Terkait dengan konfirmasi pihak sekolah kepada KPAI bahwa SAH mengidap Immune
Thrombocytopenic Purpura (ITP), Tonny mengatakan tidak ada penyakit itu pada anaknya.
"Awalnya memang dokter menduga ITP. Tetapi setelah didiagnosis lebih lanjut, ternyata bukan ITP. Trombositnya juga sempat turun drastis hingga 8.000, tapi kata dokter lebam akibat penurunan trombosit tidak akan separah itu," katanya.
SAH Suka Bohong
Sementara itu, Rudy Yanuar, pemilik sekolah berasrama untuk anak berkebutuhan khusus Santa Maria Imaculata, mengatakan orang tua sendiri mengakui bahwa SAH suka memukul, berbohong dan berteriak-teriak.
"Itu ada dalam surat pernyataan yang dibuat orang tua sebelum memasukkan anaknya ke sekolah kami.
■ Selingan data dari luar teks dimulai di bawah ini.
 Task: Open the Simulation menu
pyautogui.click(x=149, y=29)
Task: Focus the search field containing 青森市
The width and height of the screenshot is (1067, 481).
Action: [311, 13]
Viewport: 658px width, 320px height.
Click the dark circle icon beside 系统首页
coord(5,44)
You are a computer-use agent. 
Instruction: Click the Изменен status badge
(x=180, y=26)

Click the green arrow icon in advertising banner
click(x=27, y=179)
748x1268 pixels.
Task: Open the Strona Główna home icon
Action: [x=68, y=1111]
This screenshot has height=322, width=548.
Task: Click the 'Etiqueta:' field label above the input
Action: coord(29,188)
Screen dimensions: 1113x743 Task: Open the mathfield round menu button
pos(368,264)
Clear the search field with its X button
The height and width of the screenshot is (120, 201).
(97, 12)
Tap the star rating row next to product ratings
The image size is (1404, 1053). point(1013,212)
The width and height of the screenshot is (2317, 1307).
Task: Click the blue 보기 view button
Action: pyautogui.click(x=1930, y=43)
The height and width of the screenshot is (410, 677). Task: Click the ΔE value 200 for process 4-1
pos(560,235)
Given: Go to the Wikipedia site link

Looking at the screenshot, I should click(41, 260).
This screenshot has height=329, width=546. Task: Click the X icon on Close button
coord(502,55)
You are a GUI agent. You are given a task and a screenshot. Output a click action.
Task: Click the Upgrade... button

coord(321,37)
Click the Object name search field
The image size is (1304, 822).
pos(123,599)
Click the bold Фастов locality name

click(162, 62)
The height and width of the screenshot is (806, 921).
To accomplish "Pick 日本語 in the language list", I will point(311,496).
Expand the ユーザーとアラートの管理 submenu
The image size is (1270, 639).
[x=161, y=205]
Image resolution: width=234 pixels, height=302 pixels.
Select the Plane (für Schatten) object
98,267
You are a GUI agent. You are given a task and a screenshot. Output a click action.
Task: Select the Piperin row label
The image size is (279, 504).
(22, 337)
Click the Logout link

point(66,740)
Surat pernyataan itu merupakan salah satu bukti yang kami serahkan ke KPAI," kata Rudy Yanuar.
Rudy mengatakan pihaknya juga menyerahkan bukti-bukti bahwa SAH menderita ITP dari Rumah Sakit Immanuel Bandung. Karena itu, Rudy membantah lebam-lebam di tubuh SAH disebabkan oleh kekerasan fisik di sekolah melainkan karena penyakit tersebut.
"Jadi kalau terkena ITP, tubuhnya dipegang sedikit akan mudah biru-biru. Itu karena trombositnya turun," tuturnya.
Menurut Rudy, pihaknya juga telah menyerahkan rekaman pernyataan orang tua SAH tentang penyakit anaknya itu.
Mengenai kondisi SAH yang sudah drop sebelum dijemput orang tuanya, Rudy mengatakan pihaknya tidak membawa SAH ke rumah sakit karena menunggu hasil pemeriksaan darah.
"Kami sudah berlangganan dengan salah satu laboratorium klinik. Jadi sebelum membawa ke rumah sakit, kami pastikan dulu sakitnya apa melalui pemeriksaan darah karena dia juga tidak demam atau pilek," kata Rudy.
Namun, Rudy mengatakan pihaknya sudah memberikan beberapa pengobatan kepada SAH seperti akupunktur dan psikologi medis. Orang tua pun sudah diberitahu mengenai kondisi SAH, tetapi mereka menyatakan akan membawa sendiri anaknya ke rumah sakit.
Imaculata Umiyati, pendiri sekolah Santa Maria Imaculata, mengatakan kondisi SAH yang lemah dan tidak bisa berjalan baru terjadi tiga hari sebelum dibawa pulang orang tuanya.
"Mengenai luka bakar di kedua telapak kaki, itu karena pengobatan dengan moxa. Saat diobati dia menendang-nendang, makanya kakinya terkena bara moxa. Anak berkebutuhan khusus seperti itu memiliki tenaga yang besar," kata Ima.
Kasus ini sudah menunggu untuk diungkap oleh KPAI dan kepolisian. Kedua belah pihak tentu menunggu keadilan karena masing-masing merasa tidak bersalah.